--- START ---

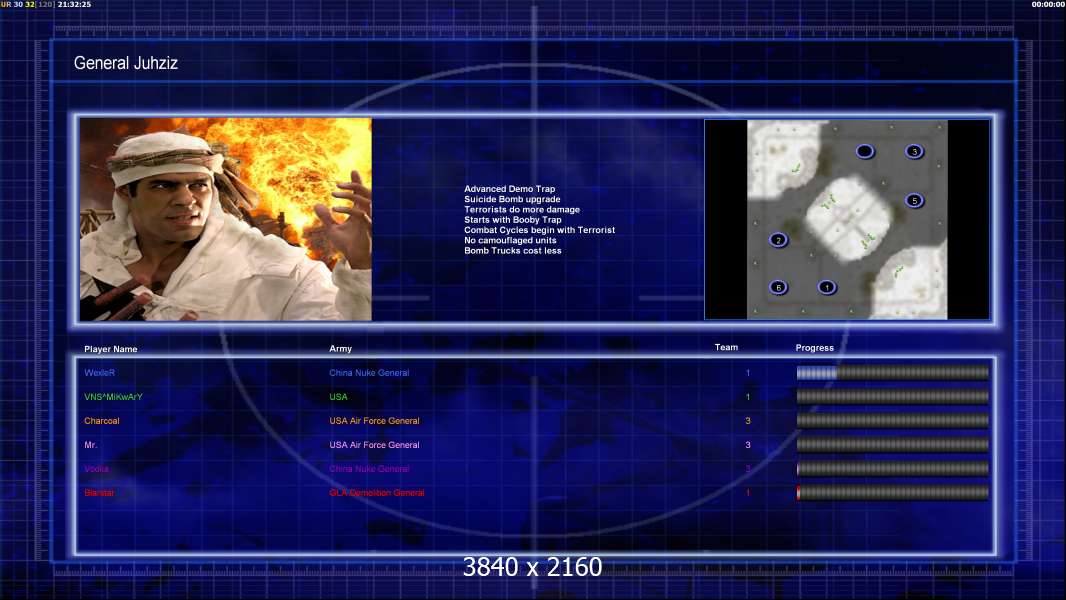1066x600 pixels.
Task: Pick start position marker 3 on minimap
Action: 913,151
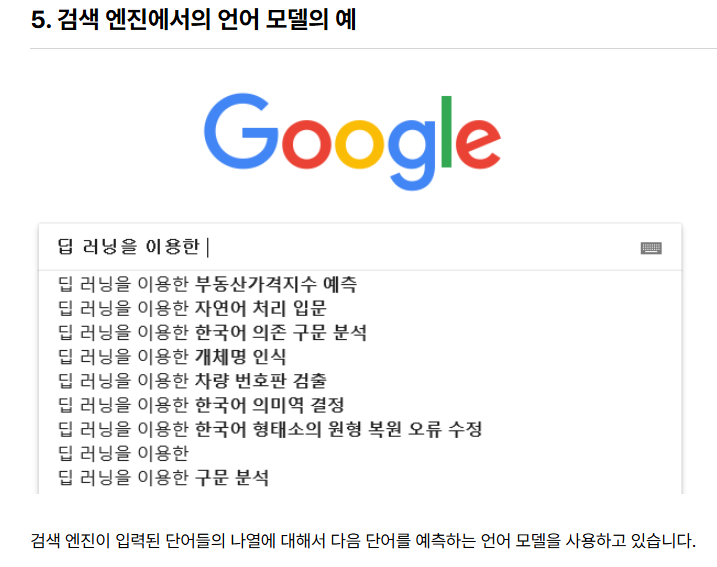Image resolution: width=717 pixels, height=567 pixels.
Task: Click the yellow letter o in Google logo
Action: 360,143
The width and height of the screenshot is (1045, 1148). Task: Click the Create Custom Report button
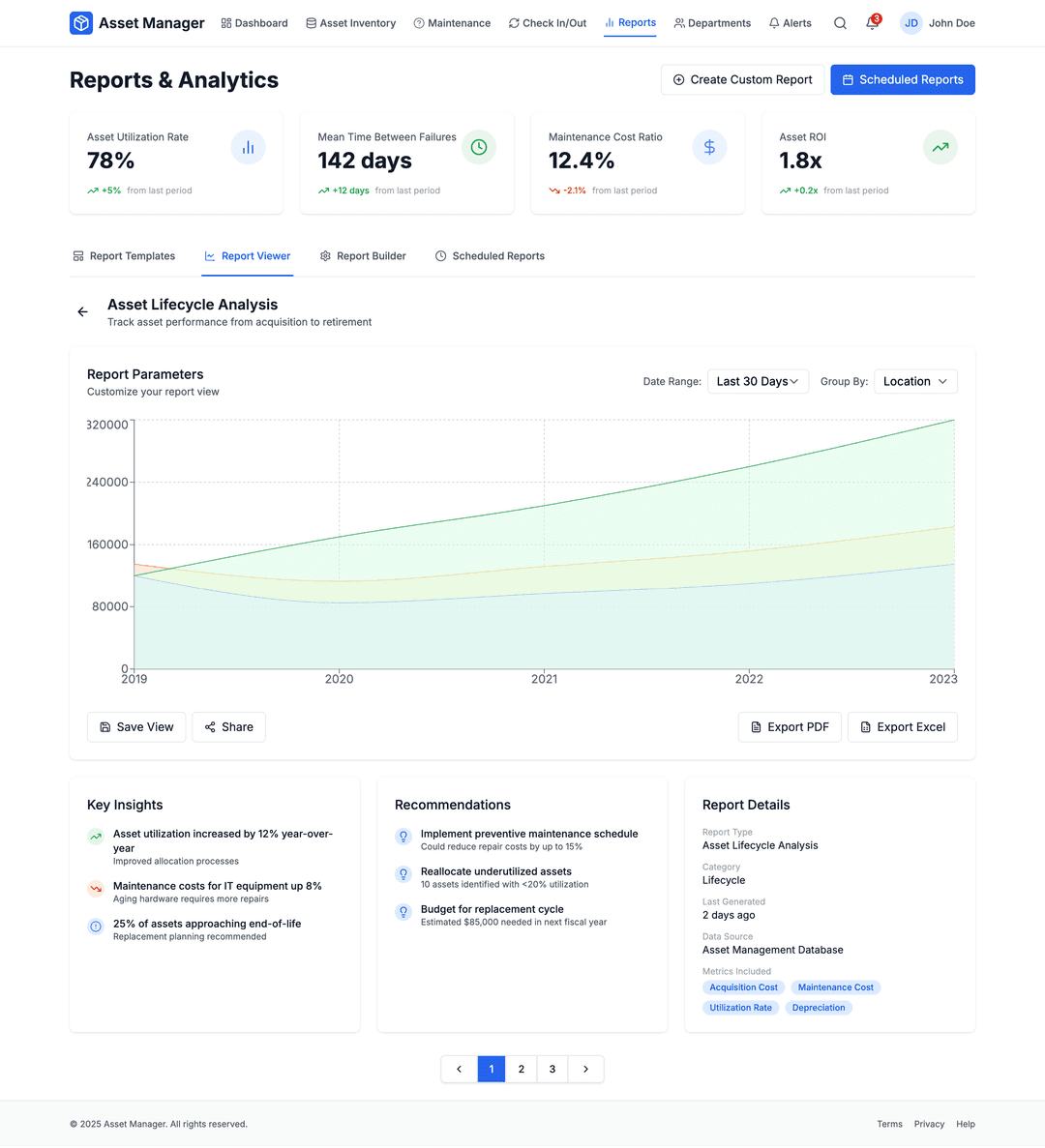pyautogui.click(x=742, y=79)
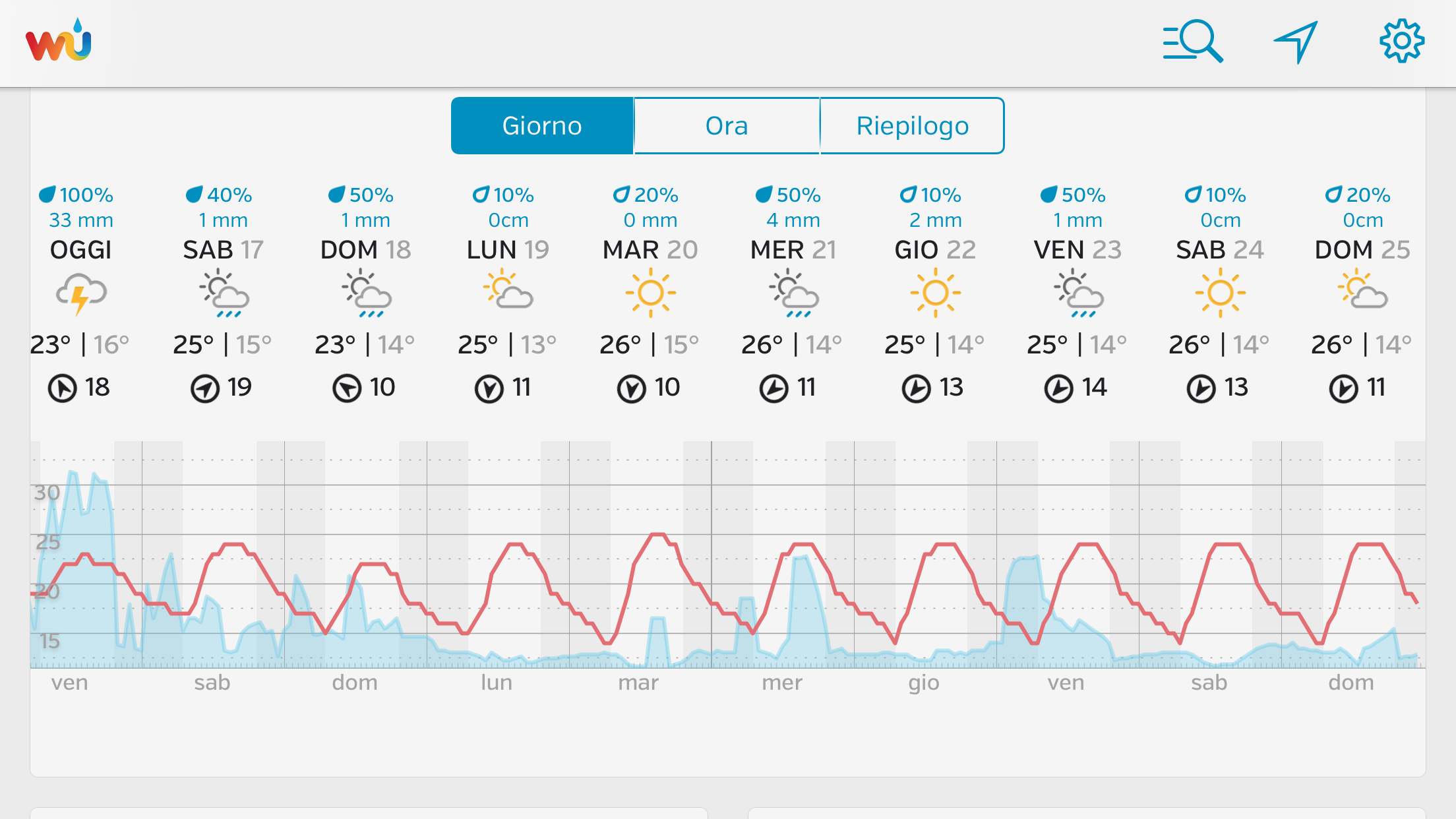Tap the 'mer' label on chart axis
The image size is (1456, 819).
coord(782,682)
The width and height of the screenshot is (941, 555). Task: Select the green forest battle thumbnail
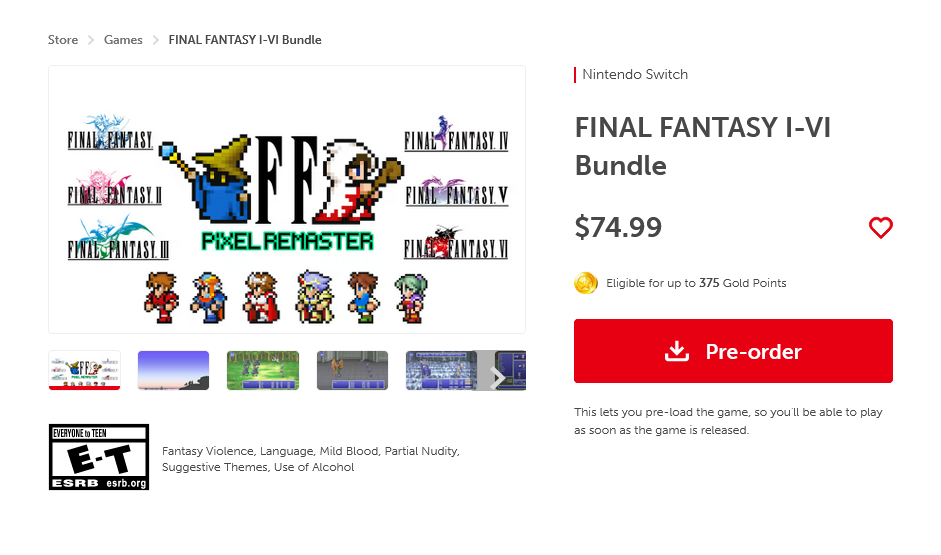263,370
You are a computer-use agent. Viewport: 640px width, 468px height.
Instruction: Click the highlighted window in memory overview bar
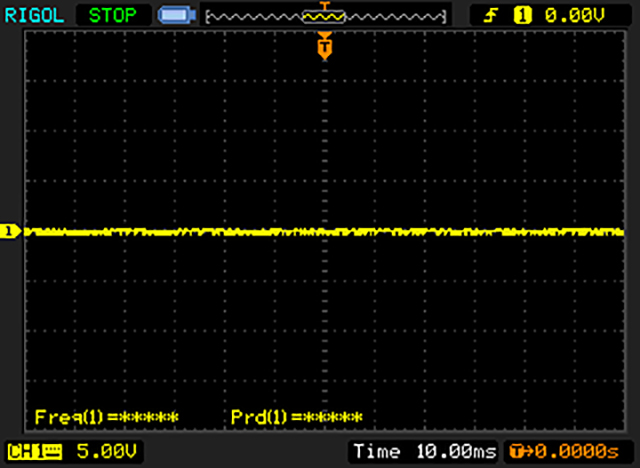(323, 17)
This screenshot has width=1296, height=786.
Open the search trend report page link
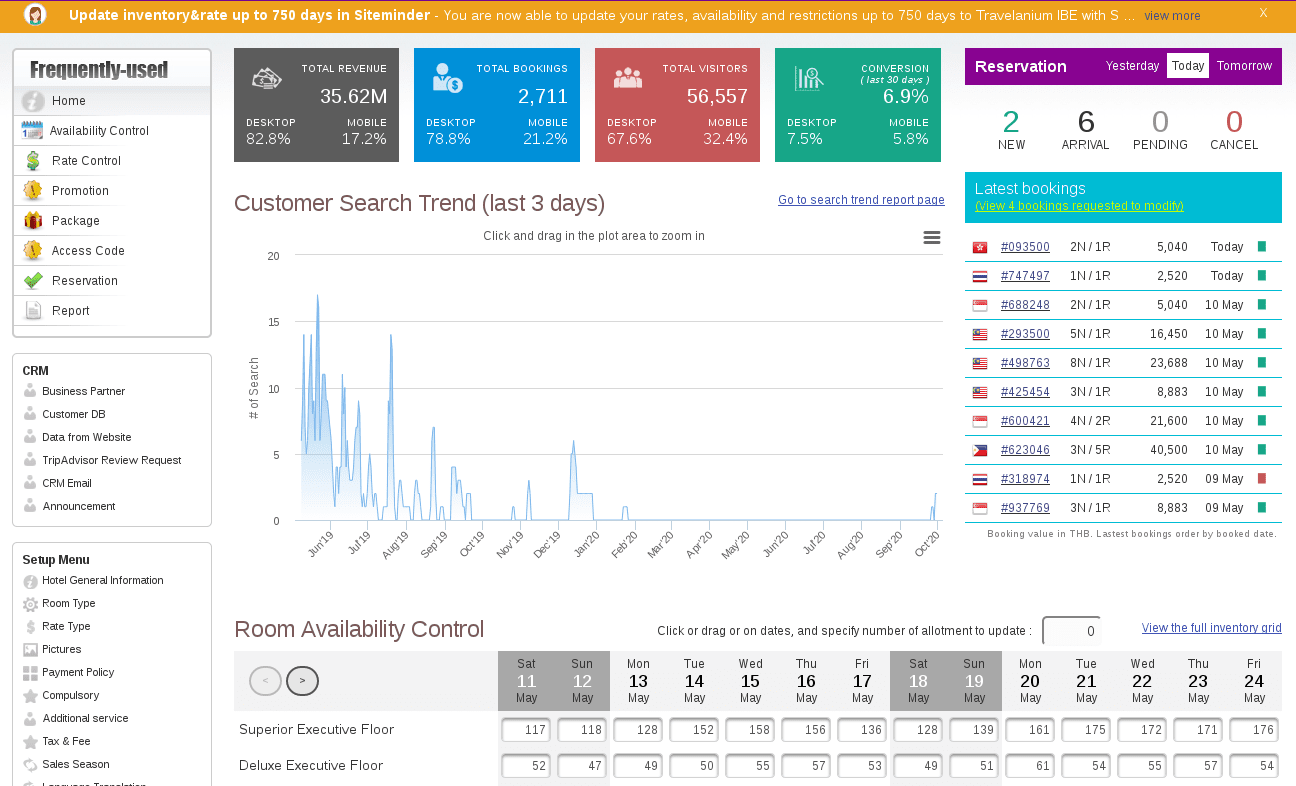861,200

--- END ---

Work instruction: Could you transcribe exactly the lines from the line containing "The width and height of the screenshot is (941, 555)." through the final line of the records, both included, and nothing beyond them? The pictures should be left out.

The answer:
The width and height of the screenshot is (941, 555). Task: Select the green forest battle thumbnail
263,370
You are a computer-use agent. Viewport: 640px width, 468px height.
Instruction: Click the highlighted window in memory overview bar
(323, 17)
This screenshot has width=1296, height=786.
Open the search trend report page link
861,200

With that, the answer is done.